In April, I presented on the topic of Geographic Revenue Exposures at the CFA Institute’s Annual Conference in Frankfurt, Germany. The inspiration for the talk stemmed from a request that I received from the portfolio manager of a U.S. large cap equity fund during my days as a FactSet Consultant 15 years ago. Well aware that a company’s risks and exposures are not solely determined by its country of domicile, my client explained that he wanted to aggregate the disparate geographic segment data reported by the companies held in his portfolio to better understand the portfolio’s overall exposure to countries and regions outside of the U.S.

We can understand why my client made this request by examining McDonald’s latest annual filings, shown below, which illustrate both the usefulness and limitations of this information. This disclosure deconstructs McDonald’s revenue into four geographic regions, the U.S., Europe, APMEA, and Other Countries and Corporate, which can be used to help portfolio managers formulate ideas on how changes in those various regions might impact McDonald’s overall revenue. While this breakdown is somewhat useful, it presents two problems. First, the regional definitions are not standardized, which makes it very difficult to compare McDonald’s to other companies. Second, they’re extremely broad, making it challenging to examine the potential impact of events taking place in single countries. This lack of standardization and granularity, just as prevalent 15 years ago, meant that I was unable to provide an adequate solution for my client’s request at the time.

Today, using FactSet GeoRev data, we can correlate revenue to a normalized geographic classification system of nearly 300 countries, areas, regions, and super-regions, to make analysis across countries simple and efficient. Consider the revenue attribution for McDonald’s below.

Thanks to the normalization of the data, managers can now answer questions on an aggregate level. For example, it is now possible to examine the degree to which a developed market equity portfolio is exposed to emerging market economies, or seek out alpha by analyzing the link between a company’s exposure to countries where GDP is rising or falling, or where consumer sentiment is experiencing a sharp rise.

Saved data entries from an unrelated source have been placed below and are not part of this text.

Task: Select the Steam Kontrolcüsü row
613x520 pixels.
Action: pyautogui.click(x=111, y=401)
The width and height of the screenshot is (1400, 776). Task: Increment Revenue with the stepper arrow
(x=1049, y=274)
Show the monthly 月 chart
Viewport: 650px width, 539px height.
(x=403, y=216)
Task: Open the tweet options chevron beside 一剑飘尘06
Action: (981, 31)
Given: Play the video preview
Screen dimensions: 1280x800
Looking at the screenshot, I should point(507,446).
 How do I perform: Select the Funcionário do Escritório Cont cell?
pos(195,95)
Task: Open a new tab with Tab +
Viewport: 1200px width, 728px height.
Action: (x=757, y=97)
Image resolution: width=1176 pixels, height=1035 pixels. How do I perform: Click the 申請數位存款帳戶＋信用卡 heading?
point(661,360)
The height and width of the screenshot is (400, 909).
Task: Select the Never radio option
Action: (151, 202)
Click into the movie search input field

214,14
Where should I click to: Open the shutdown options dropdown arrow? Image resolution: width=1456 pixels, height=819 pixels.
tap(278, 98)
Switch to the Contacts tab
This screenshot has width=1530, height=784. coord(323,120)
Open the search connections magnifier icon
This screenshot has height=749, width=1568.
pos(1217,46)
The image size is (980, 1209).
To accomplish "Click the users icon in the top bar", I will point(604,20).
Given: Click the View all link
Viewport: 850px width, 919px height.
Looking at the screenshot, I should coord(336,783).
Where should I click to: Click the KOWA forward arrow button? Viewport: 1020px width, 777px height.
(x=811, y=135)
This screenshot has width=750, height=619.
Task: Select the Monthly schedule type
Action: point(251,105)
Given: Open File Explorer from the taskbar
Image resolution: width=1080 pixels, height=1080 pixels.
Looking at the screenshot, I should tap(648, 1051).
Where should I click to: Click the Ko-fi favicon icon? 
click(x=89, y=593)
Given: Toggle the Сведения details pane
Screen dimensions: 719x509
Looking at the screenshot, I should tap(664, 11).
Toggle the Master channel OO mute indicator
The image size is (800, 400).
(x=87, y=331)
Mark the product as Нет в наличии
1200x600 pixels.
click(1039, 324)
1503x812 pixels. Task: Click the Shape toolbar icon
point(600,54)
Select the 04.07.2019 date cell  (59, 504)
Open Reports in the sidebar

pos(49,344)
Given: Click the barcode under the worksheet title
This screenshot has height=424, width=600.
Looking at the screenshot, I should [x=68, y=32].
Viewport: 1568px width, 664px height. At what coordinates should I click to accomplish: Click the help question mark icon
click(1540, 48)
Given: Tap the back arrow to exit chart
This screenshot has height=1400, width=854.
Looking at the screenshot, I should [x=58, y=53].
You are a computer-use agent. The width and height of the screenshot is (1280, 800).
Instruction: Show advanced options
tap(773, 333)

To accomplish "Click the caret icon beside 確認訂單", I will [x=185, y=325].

As my client realized all those years ago, country of domicile is no longer an accurate reflection of a company’s geographic exposure. I am already starting to see clients move from just examining individual companies to analyzing entire portfolios and benchmarks and adjusting their investment processes to incorporate this data. Knowing a portfolio’s true risk based on geographic revenue, with the standardization and granularity that has long been lacking, is able to provide investment professionals another vector of information for their disposal, and if you choose to ignore this additional vantage point you do so at your own peril!